Complex Phenotypes and the Use of Polygenic Scores to Investigate Gene × Environment Interactions for Substance Use

Chapter:
(p.219) 10 Complex Phenotypes and the Use of Polygenic Scores to Investigate Gene × Environment Interactions for Substance Use
Source:
Statistical Approaches to Gene X Environment Interactions for Complex Phenotypes
Author(s):

Michael Windle

Publisher:
The MIT Press
DOI:10.7551/mitpress/9780262034685.003.0010

The chapter suggests the need of a “second-generation” candidate gene approach to adapt to first-generation limitations and to strengthen efforts to study GE interactions. The sample sizes associated with many phenotypes and areas of study in the literature (e.g., clinical trials, neuroimaging studies) are unlikely to yield sample sizes in the area of GWA and NGS studies (i.e., 200,000-300,000 participants). However, by building upon prior limitations in the candidate gene literature, using findings from GWA and NGS studies and meta-analyses, using multiple methods of analyses (e.g., gene expression analysis; methylation analysis), and using theory and prior substantive research to guide hypothesis testing, progress can be made on G X E interactions for complex phenotypes.
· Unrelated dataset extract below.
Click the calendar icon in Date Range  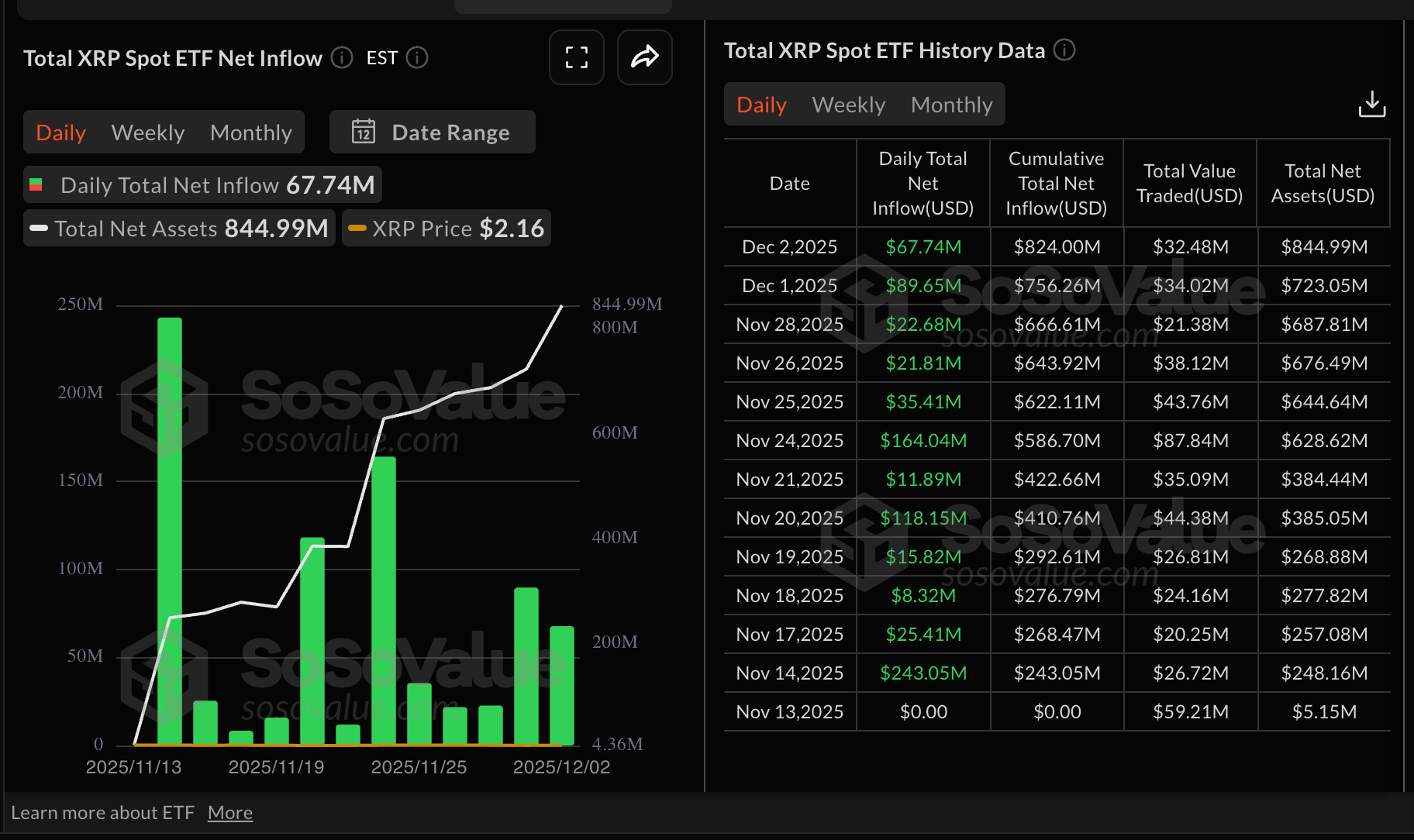(362, 132)
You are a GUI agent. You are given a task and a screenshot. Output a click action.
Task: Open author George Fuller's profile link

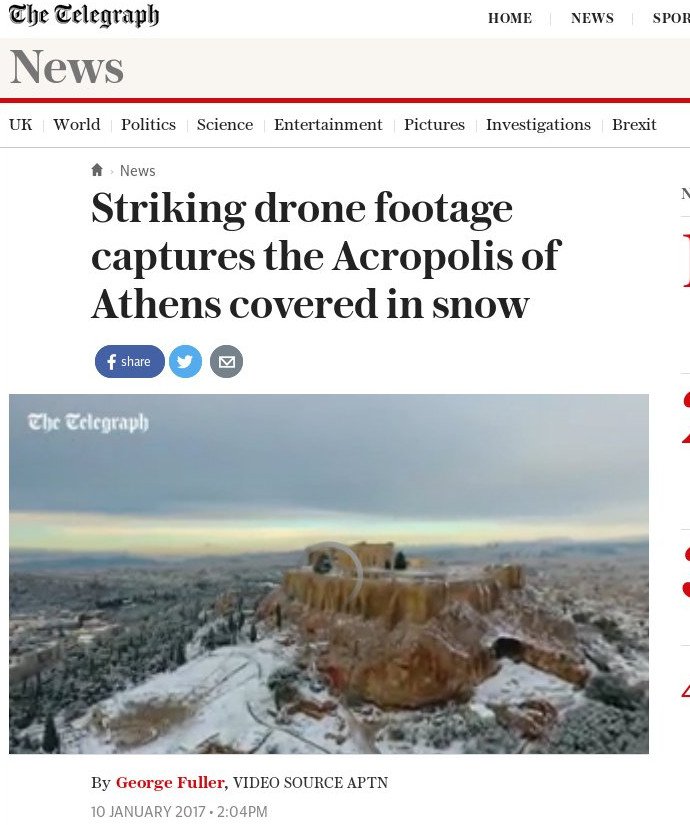170,782
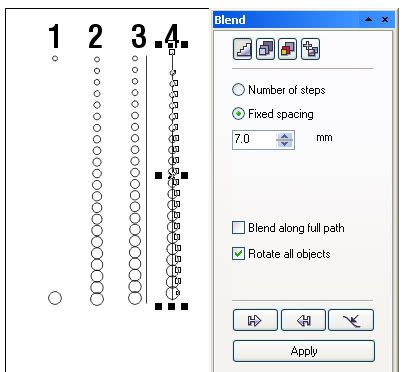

Several illustrative path models were provided in this chapter to provide a visual frame for how we have approached G X E interactions in the past, and how, going forward, we might proceed to investigate multiple polygenic by multiple environmental models. This level of complexity may be necessary to advance the field to address the many exciting research questions of interest, as well as the challenges that confront us as we attempt to move this knowledge from discovery to practice.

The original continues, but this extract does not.